Hukukta Sol Tavır Derneği, Can Dündar ve Erdem Gül'ün tutuklanmasına ilişkin "Adalet bir gün herkese lazım olur" başlıklı bir açıklama yayınladı.

Açıklamada şöyle denildi:

Cumhuriyet Gazetesi Genel Yayın Yönetmeni Can Dündar ile Ankara Temsilcisi Erdem Gül, Suriye'ye silah taşıyan MİT tırlarına dair yaptıkları haber nedeniyle başlatılan soruşturma kapsamında, “devletin güvenliği veya iç veya dış siyasal yararları bakımından, niteliği itibariyle gizli kalması gereken bilgileri, siyasal veya askeri casusluk maksadıyla temin etmek, açıklamak ve silahlı örgüte üye olmamakla birlikte bilerek veya isteyerek yardım etmek” suçlamaları yöneltilerek tutuklandılar.

Kararın siyasi olduğu, kim tarafından, neden ve nasıl verildiği açıktır. Bu nedenle verilen kararın hukuk tekniği açısından içinde bulunduğu garabeti tartışmak gereksizdir. Başlatılan soruşturma ve verilen tutuklama kararı, bize şu Türkiye gerçeklerini bir kez daha hatırlatmaktadır:

- Türkiye’de hukuk sistemi çökmüştür. AKP, iktidar olduğu bunca yıl boyunca, gerek sonradan paralel yapılanma ismini verdiği ortağıyla beraber, gerekse de tek başına hukuku yeniden şekillendirmiştir.
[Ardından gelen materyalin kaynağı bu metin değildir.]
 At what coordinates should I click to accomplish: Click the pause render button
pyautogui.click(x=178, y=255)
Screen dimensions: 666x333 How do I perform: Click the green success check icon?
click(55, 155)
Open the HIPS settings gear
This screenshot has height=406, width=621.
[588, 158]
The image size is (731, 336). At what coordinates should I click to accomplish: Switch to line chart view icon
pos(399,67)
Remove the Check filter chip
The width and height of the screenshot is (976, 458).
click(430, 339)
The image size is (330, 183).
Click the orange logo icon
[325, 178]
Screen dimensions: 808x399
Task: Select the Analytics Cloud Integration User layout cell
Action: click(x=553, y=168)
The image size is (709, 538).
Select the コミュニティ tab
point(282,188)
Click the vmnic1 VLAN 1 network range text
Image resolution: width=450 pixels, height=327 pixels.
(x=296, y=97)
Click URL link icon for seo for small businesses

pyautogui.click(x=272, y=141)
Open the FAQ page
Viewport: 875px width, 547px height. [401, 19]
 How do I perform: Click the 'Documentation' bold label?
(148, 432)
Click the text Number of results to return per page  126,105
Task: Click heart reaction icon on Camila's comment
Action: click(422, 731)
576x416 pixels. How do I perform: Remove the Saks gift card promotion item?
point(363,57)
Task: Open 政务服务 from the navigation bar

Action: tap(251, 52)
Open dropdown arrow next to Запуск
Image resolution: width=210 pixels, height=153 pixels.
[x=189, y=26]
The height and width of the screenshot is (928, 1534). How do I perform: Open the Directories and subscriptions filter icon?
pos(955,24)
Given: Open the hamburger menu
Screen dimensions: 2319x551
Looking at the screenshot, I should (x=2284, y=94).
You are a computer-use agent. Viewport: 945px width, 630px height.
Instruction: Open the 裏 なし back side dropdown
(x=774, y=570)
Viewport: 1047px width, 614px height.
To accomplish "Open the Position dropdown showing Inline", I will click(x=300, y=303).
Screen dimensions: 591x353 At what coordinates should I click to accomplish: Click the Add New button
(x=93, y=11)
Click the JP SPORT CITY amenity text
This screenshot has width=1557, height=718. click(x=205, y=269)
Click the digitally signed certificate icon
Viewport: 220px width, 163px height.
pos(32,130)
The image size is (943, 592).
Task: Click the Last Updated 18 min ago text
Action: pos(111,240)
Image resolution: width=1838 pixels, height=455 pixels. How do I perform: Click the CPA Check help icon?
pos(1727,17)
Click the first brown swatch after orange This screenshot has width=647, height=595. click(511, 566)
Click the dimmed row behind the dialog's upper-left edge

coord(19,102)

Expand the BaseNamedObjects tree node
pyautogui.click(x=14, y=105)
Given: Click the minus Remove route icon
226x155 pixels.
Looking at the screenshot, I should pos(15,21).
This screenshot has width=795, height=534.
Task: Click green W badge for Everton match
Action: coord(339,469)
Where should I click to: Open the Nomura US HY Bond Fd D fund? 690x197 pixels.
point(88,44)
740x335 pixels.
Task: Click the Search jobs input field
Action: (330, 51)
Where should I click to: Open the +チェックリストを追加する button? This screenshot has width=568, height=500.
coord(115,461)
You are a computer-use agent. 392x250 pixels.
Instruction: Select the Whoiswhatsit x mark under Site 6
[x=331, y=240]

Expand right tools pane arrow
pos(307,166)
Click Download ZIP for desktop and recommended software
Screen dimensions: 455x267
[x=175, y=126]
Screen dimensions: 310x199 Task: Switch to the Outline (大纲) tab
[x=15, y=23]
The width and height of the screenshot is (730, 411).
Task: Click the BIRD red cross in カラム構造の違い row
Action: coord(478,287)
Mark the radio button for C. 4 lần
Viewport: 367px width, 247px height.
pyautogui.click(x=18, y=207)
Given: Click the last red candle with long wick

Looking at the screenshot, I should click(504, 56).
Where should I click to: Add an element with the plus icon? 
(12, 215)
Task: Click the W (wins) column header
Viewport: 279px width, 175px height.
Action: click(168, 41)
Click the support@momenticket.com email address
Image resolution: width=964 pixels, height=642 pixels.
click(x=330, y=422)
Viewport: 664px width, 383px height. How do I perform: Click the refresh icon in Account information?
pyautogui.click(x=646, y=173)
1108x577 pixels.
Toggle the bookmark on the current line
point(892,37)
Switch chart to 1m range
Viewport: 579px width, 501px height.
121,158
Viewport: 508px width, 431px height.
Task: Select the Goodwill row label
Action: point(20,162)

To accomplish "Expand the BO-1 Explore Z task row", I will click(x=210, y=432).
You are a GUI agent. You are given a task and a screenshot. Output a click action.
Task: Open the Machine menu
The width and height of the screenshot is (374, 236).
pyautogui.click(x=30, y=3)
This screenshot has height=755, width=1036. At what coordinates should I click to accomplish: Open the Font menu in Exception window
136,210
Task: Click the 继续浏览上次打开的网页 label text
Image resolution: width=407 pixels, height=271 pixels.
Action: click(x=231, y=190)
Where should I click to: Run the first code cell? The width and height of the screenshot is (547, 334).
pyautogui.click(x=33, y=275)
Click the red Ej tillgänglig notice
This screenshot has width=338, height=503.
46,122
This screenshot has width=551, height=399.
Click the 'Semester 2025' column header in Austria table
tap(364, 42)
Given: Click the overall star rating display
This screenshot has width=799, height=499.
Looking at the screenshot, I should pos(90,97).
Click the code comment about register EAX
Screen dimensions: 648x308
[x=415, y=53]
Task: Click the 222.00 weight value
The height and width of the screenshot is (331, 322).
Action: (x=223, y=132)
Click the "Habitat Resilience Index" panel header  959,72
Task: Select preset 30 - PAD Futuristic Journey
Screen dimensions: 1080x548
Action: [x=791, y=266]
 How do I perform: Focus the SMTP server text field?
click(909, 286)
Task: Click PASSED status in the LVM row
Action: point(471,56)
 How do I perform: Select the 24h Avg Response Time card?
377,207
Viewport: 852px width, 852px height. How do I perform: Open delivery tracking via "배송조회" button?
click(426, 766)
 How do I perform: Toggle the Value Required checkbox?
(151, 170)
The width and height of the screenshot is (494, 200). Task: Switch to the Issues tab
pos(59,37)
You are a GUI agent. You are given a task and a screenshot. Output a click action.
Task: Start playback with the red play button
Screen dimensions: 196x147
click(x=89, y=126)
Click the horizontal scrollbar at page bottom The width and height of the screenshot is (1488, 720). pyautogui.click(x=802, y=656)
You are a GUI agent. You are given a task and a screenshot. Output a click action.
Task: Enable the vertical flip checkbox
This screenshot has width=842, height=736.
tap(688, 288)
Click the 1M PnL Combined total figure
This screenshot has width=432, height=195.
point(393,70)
Anayasa ve yasalar değiştirilmiş, HSYK eliyle hâkim ve savcılar elden geçirilmiştir. Yargı, suçu ve suçluları değil, bunları açığa çıkaranların yargılandığı bir kuruma dönüştürülmüştür. Hukuk, suçluları korumaya ve yasadışı işlemleri meşrulaştırarak, suçların üzerini örtmeye yaramaktadır. Bugün bırakın sıradan vatandaşları, hukukçuların bile hukuka güveni ve saygısı kalmamıştır.

- Türkiye’de fiili tek adam yönetimi vardır. Yasama, yürütme ve yargının tümü Erdoğan’dır. Hangi hukuki düzenlemelerin yapılacağına, hükümetin nasıl kurulup kimlerin bakan olacağına, kimlerin yargılanıp tutuklanacağına doğrudan Erdoğan karar vermektedir. Can Dündar ve Erdem Gül hakkındaki kararı da, “Bu haberi yapan kişi bunun bedelini ağır ödeyecek, öyle bırakmam onu” sözleriyle bizzat kendisi vermiştir.

- Türkiye’de basın özgürlüğü bitmiştir. İktidar aleyhine haber yapan basın yayın kuruluşları; fiziksel saldırı, el koyma, ekonomik baskı, soruşturma, dava gibi yollarla cezalandırılmakta, korkutulmakta ve/veya susturulmaktadır. Önümüzdeki örnekte olduğu gibi, Erdoğan’ın “O tırlarda silah olsa ne olacak, olmasa ne olacak” açıklaması ile içinde silah olduğunu zaten kabul ettiği tırlarla ilgili haber yapılması, fotoğraf ve görüntü yayınlanması dahi casusluk sayılabilmektedir. Diğer taraftansa, yaratılan iktidar yanlısı havuz medyası tek merkezden yönetilmekte, günden güne palazlanmakta ve fütursuzca yalan söylemekten ya da aynı manşetlerle halkın huzuruna çıkmaktan bile çekinmemektedir.

- Türkiye savaş suçları işlemektedir. Türkiye, hem içeride hem de dışarıda tarihinin en kanlı ve en karanlık dönemlerinden birisini yaşamaktadır. AKP, IŞİD başta olmak üzere Suriye’deki birçok terör örgütüne sahip çıkmakta, ekonomik yardımda bulunmakta, silah ve militan sağlamaktadır. Savaş suçları listesine her gün yenilerini eklemektedir. AKP iktidarına ve onun akıl dışı politikalarına karşı çıkanlar ve bir adım daha ileri giderek bunu haber yapanlar ise, terörist, casus ya da düşman ilan edilmektedir.

Verilen kararlar her ne kadar bireyler hakkındaymış gibi görünse de, onlar üzerinden topluma açık bir mesaj verilmekte, toplum baskı altına alınıp sindirilmeye çalışılmaktadır.

Son karar, haberi doğrulamıştır. Bundan öte bir anlam ifade etmeyecek, gerçekler halktan gizlenemeyecektir.